> _Assigned task_
Please repeat every record exactly, leaving out any pictures.

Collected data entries
---+---
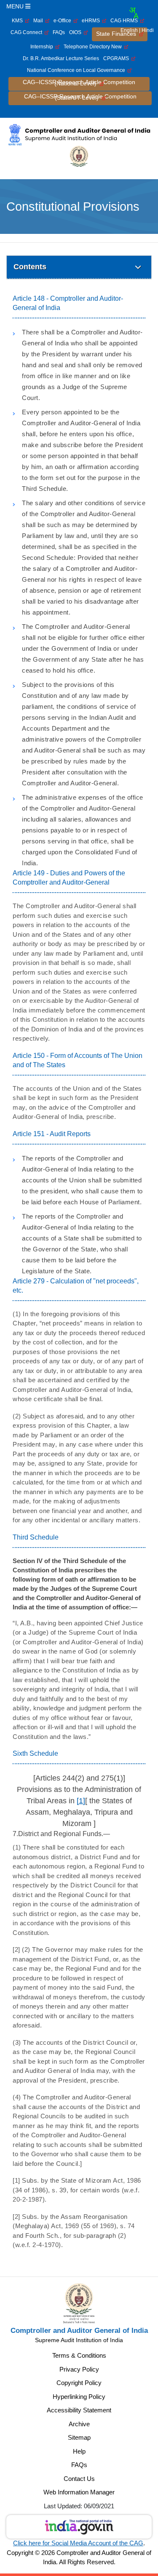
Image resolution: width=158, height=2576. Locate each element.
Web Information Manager (79, 2492)
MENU (15, 6)
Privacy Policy (79, 2369)
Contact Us (79, 2478)
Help (79, 2451)
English (129, 30)
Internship (43, 47)
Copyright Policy (79, 2382)
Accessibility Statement (79, 2410)
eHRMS (92, 21)
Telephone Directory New (94, 47)
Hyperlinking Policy (79, 2396)
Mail (39, 21)
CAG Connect (28, 32)
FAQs (59, 32)
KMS (18, 21)
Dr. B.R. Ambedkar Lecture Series (61, 58)
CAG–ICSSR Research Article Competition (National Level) (79, 83)
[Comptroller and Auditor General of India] (79, 134)
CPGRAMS (117, 58)
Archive (79, 2424)
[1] (81, 1801)
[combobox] (134, 13)
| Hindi (146, 30)
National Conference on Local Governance (77, 70)
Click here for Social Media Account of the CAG (78, 2543)
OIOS (76, 32)
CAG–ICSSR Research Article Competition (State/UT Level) (80, 97)
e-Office (64, 21)
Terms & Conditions (79, 2355)
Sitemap (79, 2437)
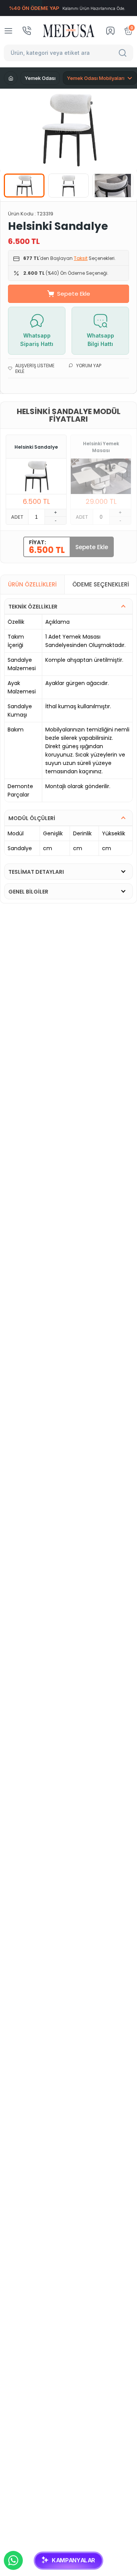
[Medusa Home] (11, 78)
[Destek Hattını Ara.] (27, 30)
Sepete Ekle (73, 294)
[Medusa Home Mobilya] (68, 30)
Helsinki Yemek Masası (101, 447)
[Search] (123, 53)
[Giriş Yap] (110, 30)
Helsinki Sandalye (36, 447)
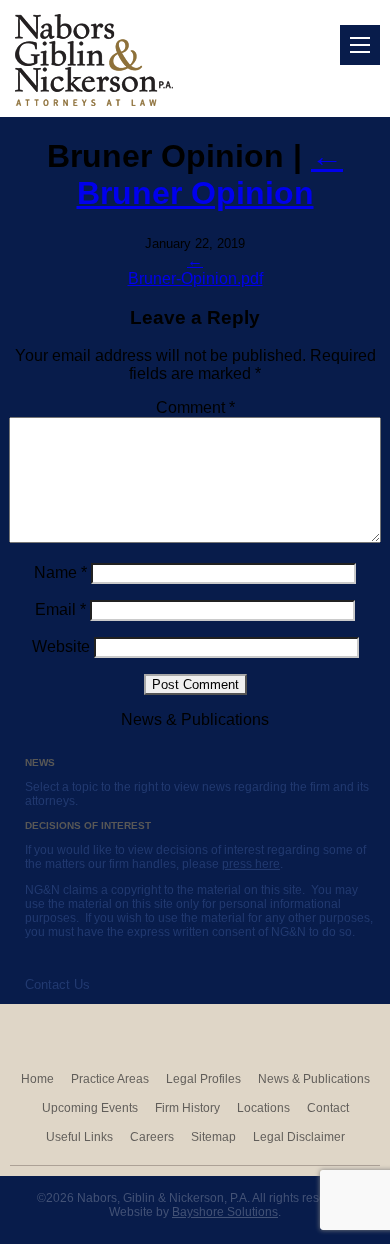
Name (60, 572)
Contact (328, 1108)
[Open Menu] (360, 45)
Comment (195, 407)
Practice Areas (110, 1079)
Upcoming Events (90, 1108)
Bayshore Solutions (225, 1212)
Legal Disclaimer (299, 1137)
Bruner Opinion (210, 174)
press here (251, 864)
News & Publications (314, 1079)
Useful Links (79, 1137)
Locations (263, 1108)
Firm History (187, 1108)
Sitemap (213, 1137)
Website (61, 646)
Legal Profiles (203, 1079)
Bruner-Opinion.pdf (195, 278)
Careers (152, 1137)
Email (60, 609)
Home (37, 1079)
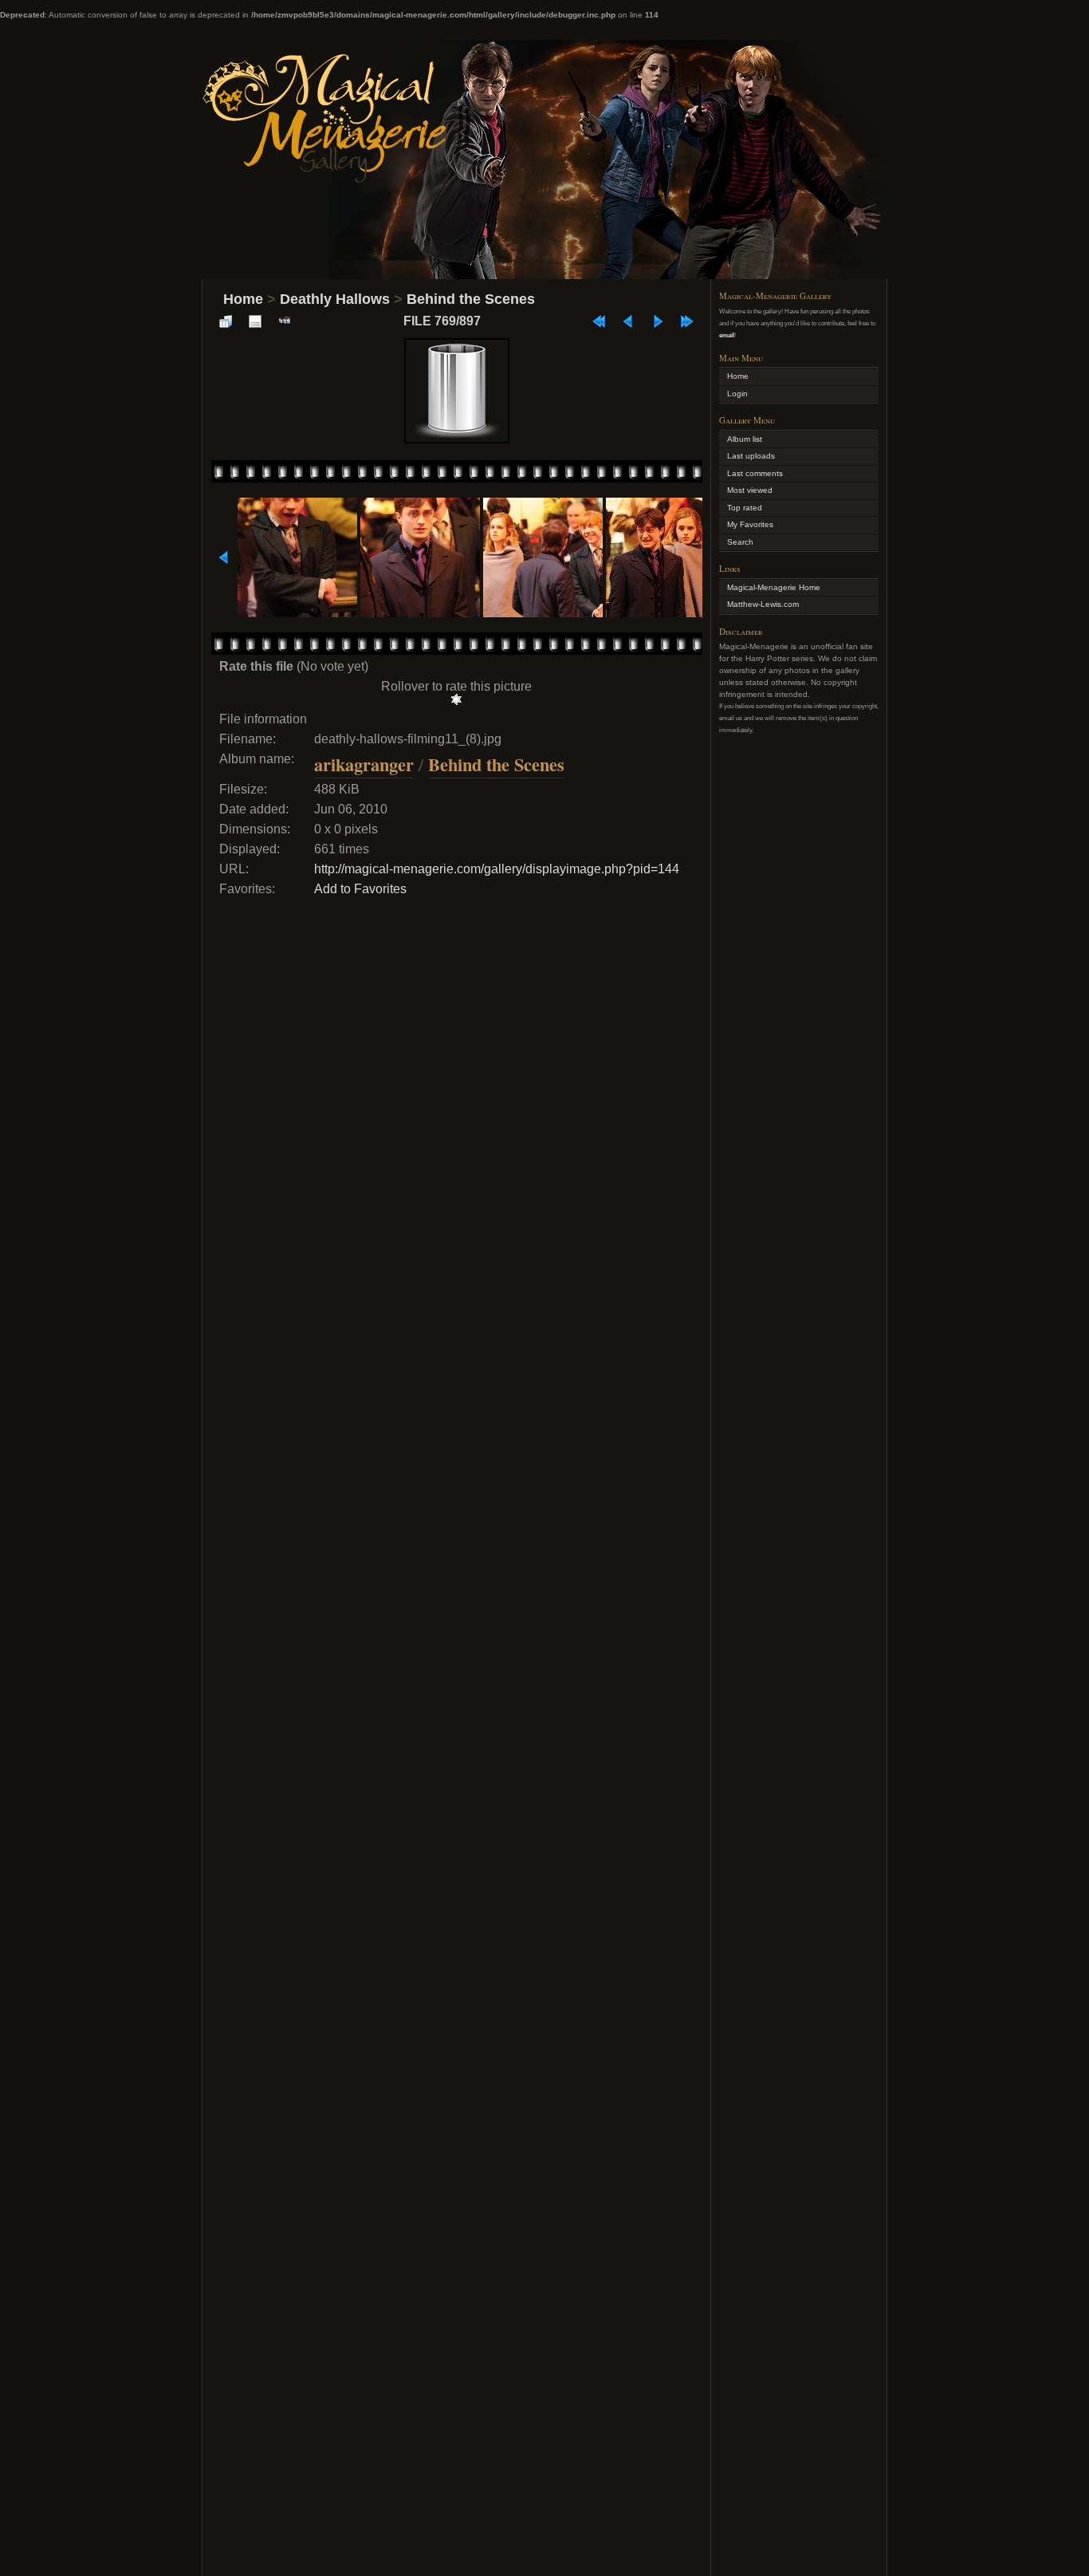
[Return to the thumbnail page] (225, 321)
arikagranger (364, 764)
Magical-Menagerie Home (773, 587)
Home (243, 299)
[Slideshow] (284, 321)
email (726, 335)
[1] (456, 699)
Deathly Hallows (335, 299)
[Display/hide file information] (255, 321)
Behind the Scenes (471, 299)
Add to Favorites (360, 889)
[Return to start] (598, 321)
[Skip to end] (687, 321)
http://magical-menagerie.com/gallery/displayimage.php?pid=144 (496, 869)
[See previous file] (628, 321)
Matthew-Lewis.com (763, 604)
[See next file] (657, 321)
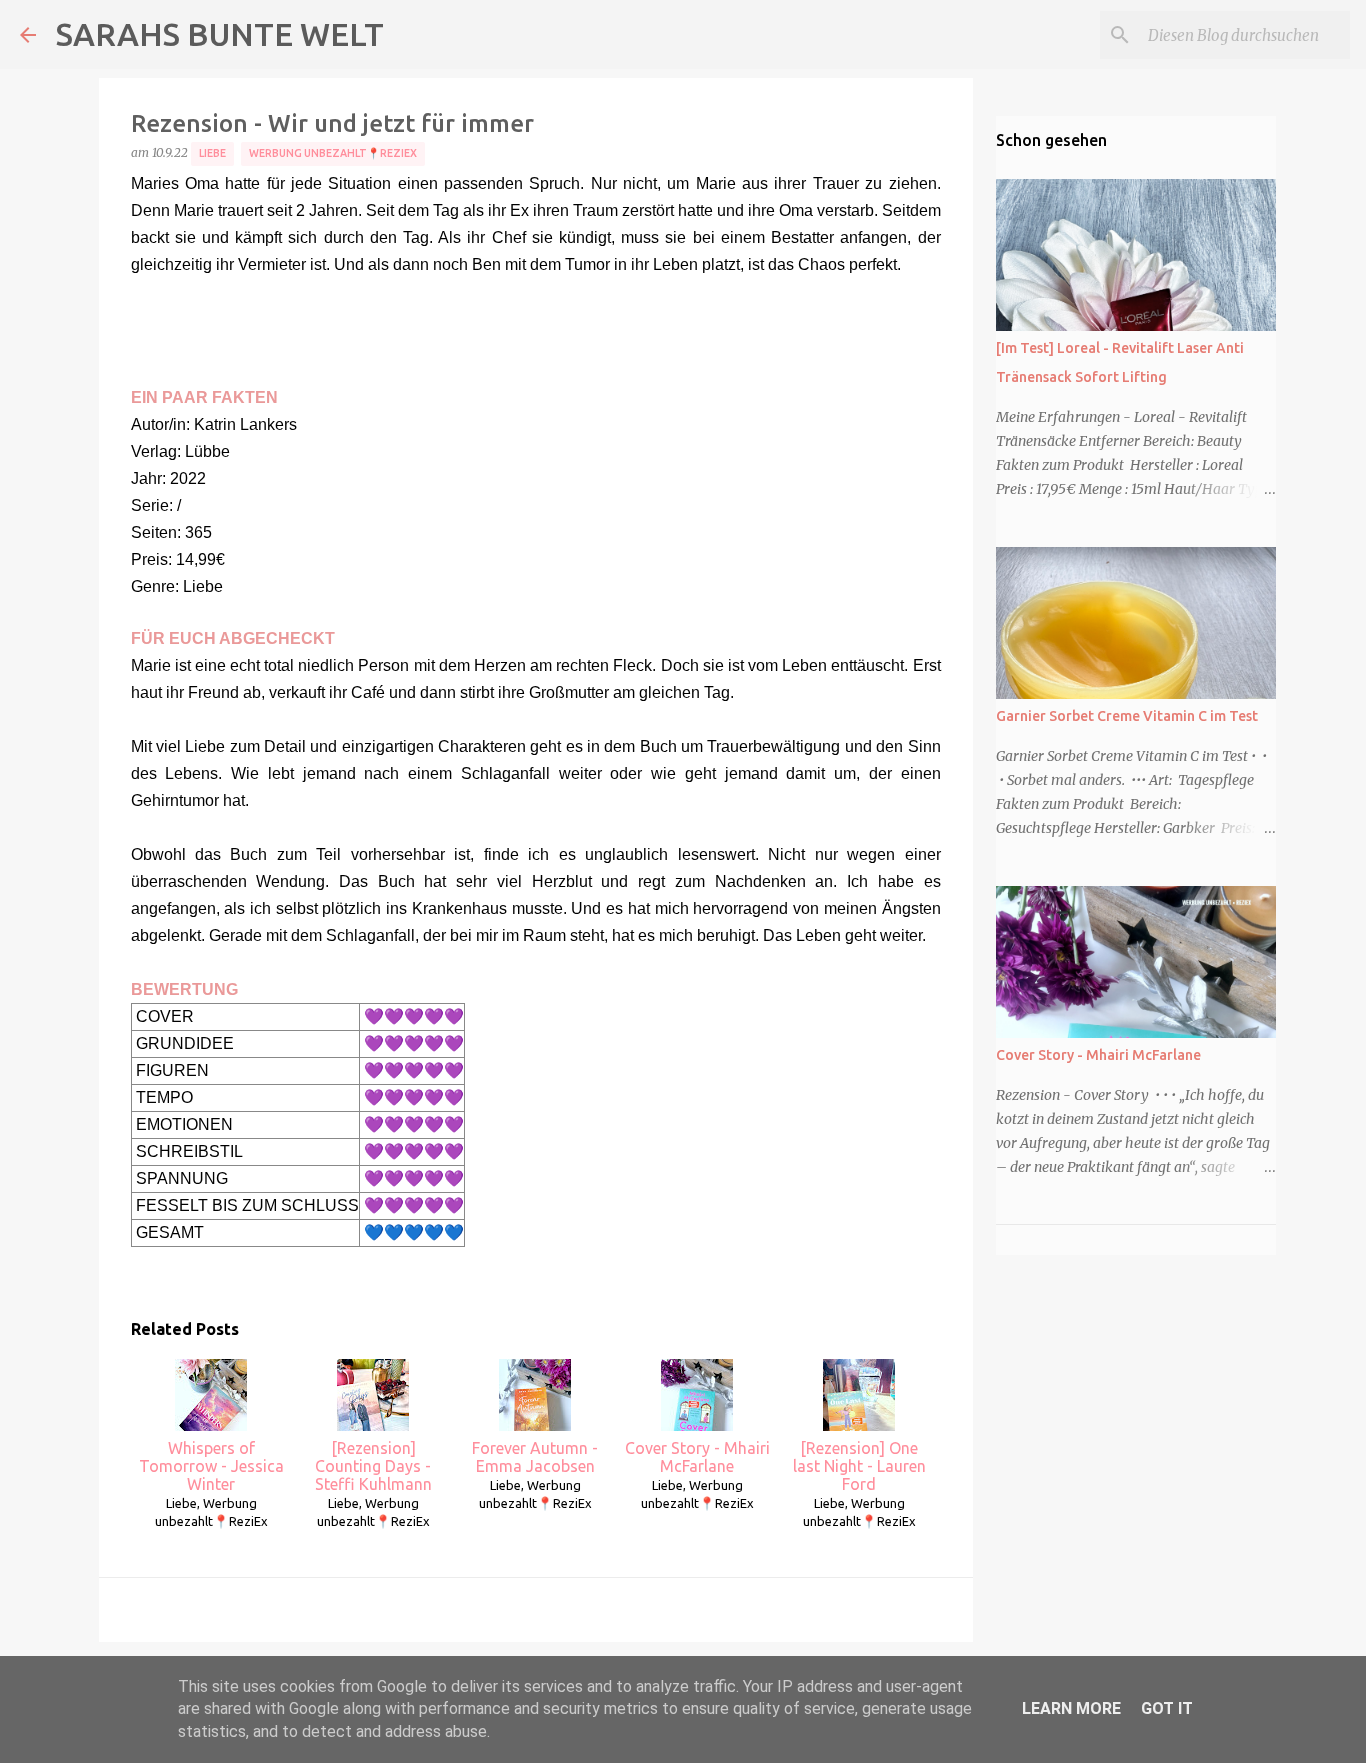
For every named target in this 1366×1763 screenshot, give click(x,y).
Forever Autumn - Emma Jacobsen (535, 1457)
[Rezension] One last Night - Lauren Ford (859, 1466)
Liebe (212, 153)
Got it (1167, 1708)
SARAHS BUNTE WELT (220, 34)
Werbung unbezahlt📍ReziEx (333, 153)
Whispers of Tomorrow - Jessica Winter (211, 1466)
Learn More (1071, 1708)
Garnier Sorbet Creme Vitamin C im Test (1127, 716)
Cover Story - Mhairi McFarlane (697, 1457)
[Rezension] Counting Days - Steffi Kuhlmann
---+---
> _Answer area_
Image resolution: width=158, height=2576. Locate each element.
Web Information Manager (79, 2492)
MENU (15, 6)
Privacy Policy (79, 2369)
Contact Us (79, 2478)
Help (79, 2451)
English (129, 30)
Internship (43, 47)
Copyright Policy (79, 2382)
Accessibility Statement (79, 2410)
eHRMS (92, 21)
Telephone Directory New (94, 47)
Hyperlinking Policy (79, 2396)
Mail (39, 21)
CAG Connect (28, 32)
FAQs (59, 32)
KMS (18, 21)
Dr. B.R. Ambedkar Lecture Series (61, 58)
CAG–ICSSR Research Article Competition (National Level) (79, 83)
[Comptroller and Auditor General of India] (79, 134)
CPGRAMS (117, 58)
Archive (79, 2424)
[1] (81, 1801)
[combobox] (134, 13)
| Hindi (146, 30)
National Conference on Local Governance (77, 70)
Click here for Social Media Account of the CAG (78, 2543)
OIOS (76, 32)
CAG–ICSSR Research Article Competition (State/UT Level) (80, 97)
e-Office (64, 21)
Terms & Conditions (79, 2355)
Sitemap (79, 2437)
[Medusa Home] (11, 78)
[Destek Hattını Ara.] (27, 30)
Sepete Ekle (73, 294)
[Medusa Home Mobilya] (68, 30)
Helsinki Yemek Masası (101, 447)
[Search] (123, 53)
[Giriş Yap] (110, 30)
Helsinki Sandalye (36, 447)
Name (60, 572)
Contact (328, 1108)
[Open Menu] (360, 45)
Comment (195, 407)
Practice Areas (110, 1079)
Upcoming Events (90, 1108)
Bayshore Solutions (225, 1212)
Legal Disclaimer (299, 1137)
Bruner Opinion (210, 174)
press here (251, 864)
News & Publications (314, 1079)
Useful Links (79, 1137)
Locations (263, 1108)
Firm History (187, 1108)
Sitemap (213, 1137)
Website (61, 646)
Legal Profiles (203, 1079)
Bruner-Opinion.pdf (195, 278)
Careers (152, 1137)
Email (60, 609)
Home (37, 1079)
[Return to the thumbnail page] (225, 321)
arikagranger (364, 764)
Magical-Menagerie Home (773, 587)
Home (243, 299)
[Slideshow] (284, 321)
email (726, 335)
[1] (456, 699)
Deathly Hallows (335, 299)
[Display/hide file information] (255, 321)
Behind the Scenes (471, 299)
Add to Favorites (360, 889)
[Return to start] (598, 321)
[Skip to end] (687, 321)
http://magical-menagerie.com/gallery/displayimage.php?pid=144 (496, 869)
[See previous file] (628, 321)
Matthew-Lewis.com (763, 604)
[See next file] (657, 321)
For every named target in this 1366×1763 screenshot, give click(x,y).
Forever Autumn - Emma Jacobsen (535, 1457)
[Rezension] One last Night - Lauren Ford (859, 1466)
Liebe (212, 153)
Got it (1167, 1708)
SARAHS BUNTE WELT (220, 34)
Werbung unbezahlt📍ReziEx (333, 153)
Whispers of Tomorrow - Jessica Winter (211, 1466)
Learn More (1071, 1708)
Garnier Sorbet Creme Vitamin C im Test (1127, 716)
Cover Story - Mhairi McFarlane (697, 1457)
[Rezension] Counting Days - Steffi Kuhlmann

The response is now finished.